Btw, you might want to read throughout that entire discussion with
David, since it was touching the same questions you raise here.
> And are there any
> devices that are commonly encountered across more than one platform that
> might have these hardware spinlocks, thus making it advantageous to have a
> common framework?
Such devices are just multiple processors that have no alternative
mechanism to accomplish synchronization.
OMAP4 has a few non-coherent heterogeneous processors that do not
support fancy synchronization primitives, so it needs this hwspinlock
peripheral.
Otherwise, I don't know how common that is (/might become), and I'd
hate speculating, but I suspect that OMAP is not going to be the only
platform with multiple coprocessors, that have no other means of
achieving synchronization, and with which inter-processor
communications is desired.
>
> If not why a general purpose framework for a very chip specific feature?

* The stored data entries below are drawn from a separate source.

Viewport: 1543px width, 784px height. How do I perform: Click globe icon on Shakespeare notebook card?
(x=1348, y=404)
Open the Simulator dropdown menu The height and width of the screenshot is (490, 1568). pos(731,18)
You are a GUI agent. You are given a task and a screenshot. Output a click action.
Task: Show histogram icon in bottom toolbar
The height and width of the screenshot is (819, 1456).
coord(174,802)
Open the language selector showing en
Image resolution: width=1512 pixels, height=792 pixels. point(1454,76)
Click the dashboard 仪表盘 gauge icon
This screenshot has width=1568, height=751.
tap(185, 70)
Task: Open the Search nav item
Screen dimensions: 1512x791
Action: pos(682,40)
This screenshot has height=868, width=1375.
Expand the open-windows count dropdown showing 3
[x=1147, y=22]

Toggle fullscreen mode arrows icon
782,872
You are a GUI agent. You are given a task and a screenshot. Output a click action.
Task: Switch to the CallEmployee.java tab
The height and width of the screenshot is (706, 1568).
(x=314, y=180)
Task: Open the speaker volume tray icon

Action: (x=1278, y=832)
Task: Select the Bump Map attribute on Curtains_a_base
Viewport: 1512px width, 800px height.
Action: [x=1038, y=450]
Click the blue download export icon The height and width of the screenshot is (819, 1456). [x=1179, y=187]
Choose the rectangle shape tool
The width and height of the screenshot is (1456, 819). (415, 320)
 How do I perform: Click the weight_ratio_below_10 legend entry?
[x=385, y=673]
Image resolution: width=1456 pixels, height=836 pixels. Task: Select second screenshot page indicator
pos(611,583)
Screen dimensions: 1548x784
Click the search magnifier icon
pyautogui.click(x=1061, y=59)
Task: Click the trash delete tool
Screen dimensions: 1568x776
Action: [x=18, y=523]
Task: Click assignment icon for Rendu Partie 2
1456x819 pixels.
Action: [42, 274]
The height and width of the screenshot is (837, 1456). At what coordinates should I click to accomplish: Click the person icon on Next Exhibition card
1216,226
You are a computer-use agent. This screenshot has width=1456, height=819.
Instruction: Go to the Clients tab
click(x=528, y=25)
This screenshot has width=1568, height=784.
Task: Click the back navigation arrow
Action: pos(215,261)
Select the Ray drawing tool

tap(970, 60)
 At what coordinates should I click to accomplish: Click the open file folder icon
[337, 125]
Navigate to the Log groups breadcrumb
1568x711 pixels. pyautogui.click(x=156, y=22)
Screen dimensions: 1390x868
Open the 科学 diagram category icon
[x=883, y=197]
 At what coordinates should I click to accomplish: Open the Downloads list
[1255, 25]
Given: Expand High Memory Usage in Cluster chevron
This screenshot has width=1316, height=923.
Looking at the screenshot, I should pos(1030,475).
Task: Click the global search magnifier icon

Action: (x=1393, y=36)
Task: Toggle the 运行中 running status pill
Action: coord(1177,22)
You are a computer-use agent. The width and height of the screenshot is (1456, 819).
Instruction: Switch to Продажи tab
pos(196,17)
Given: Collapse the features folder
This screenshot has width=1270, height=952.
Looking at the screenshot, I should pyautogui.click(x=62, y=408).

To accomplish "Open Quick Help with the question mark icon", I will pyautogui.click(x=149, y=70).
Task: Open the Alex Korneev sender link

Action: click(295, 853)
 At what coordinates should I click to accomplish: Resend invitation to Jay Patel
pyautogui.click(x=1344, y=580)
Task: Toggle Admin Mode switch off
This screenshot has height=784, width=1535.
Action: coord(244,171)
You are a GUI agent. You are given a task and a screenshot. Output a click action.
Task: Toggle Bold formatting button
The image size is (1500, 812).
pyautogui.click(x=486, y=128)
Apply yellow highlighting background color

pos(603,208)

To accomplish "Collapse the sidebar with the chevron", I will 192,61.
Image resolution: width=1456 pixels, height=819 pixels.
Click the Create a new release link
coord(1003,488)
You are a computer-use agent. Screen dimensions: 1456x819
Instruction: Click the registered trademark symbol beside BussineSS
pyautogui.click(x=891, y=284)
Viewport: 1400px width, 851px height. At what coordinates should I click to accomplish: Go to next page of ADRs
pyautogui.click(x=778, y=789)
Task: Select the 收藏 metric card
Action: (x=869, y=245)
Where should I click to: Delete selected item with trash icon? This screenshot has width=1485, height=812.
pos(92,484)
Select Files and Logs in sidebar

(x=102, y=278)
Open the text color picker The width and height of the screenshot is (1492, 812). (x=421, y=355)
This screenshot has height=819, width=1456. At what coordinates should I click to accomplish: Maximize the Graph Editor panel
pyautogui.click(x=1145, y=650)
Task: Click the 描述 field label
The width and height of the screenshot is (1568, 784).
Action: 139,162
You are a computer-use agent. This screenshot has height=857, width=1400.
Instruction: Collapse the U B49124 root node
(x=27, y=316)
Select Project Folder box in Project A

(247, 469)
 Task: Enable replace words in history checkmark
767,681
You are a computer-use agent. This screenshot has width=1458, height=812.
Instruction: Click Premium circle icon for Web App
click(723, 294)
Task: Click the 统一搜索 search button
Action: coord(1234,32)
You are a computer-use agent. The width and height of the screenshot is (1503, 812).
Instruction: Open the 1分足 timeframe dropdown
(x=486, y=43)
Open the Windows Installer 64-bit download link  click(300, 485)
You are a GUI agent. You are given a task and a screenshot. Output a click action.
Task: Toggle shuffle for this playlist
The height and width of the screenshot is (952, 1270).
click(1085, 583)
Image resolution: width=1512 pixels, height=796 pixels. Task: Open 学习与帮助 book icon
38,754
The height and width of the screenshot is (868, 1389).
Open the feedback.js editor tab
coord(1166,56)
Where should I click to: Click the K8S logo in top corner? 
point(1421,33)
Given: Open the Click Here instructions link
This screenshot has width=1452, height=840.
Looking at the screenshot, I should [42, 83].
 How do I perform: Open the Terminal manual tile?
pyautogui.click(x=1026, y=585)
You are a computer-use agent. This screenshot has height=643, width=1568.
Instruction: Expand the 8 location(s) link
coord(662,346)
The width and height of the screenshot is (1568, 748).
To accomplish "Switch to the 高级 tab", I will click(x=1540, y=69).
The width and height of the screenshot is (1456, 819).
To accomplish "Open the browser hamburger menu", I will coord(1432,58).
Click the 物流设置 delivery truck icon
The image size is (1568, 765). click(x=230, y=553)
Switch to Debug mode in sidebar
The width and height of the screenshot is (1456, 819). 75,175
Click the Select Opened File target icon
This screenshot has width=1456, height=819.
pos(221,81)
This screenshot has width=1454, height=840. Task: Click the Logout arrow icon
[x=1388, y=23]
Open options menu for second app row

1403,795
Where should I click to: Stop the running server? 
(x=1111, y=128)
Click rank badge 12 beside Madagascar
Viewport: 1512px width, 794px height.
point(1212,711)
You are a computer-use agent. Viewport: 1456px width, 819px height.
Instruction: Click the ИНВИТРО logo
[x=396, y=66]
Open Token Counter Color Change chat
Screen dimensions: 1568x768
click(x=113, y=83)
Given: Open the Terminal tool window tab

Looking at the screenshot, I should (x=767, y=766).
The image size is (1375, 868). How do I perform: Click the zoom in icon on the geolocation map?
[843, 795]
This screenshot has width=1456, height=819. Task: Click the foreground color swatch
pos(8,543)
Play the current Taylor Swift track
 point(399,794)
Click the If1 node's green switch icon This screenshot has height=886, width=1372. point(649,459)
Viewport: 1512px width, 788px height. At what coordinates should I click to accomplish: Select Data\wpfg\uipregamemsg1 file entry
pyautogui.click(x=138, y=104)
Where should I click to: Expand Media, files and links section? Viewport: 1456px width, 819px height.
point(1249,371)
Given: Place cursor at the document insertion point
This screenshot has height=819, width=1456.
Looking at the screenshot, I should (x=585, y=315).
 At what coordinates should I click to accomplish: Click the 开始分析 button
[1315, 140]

We started out with an omap-specific driver (see first iteration at
http://lwn.net/Articles/410375/), but were asked to make it a
platform-agnostic framework, in order to keep the IPC drivers that
will use it generic (and assuming that more users will show up for
such framework).
To me it sounds reasonable, but again, I prefer not to speculate how
many users will show up for this, if any.
Both ways (framework / omap-specific driver) will work for us just fine.
>
> There are chips with hardware atomic memory, but the only time it makes
> sense to use it is in conjunction with specialize on-chip devices. So the
> implementation details are kept in the drivers rather than creating a
> general purpose hwatomic (with its hwatomic_add() et al.) type.
This case is a bit different IMHO: some of the potential users of
hwspinlocks are just generic IPC drivers that are by no means
platform-specific. It's not a special on-chip device: it's just one
processor, trying to achieve mutual exclusion with another processor,
before manipulating some shared data structure.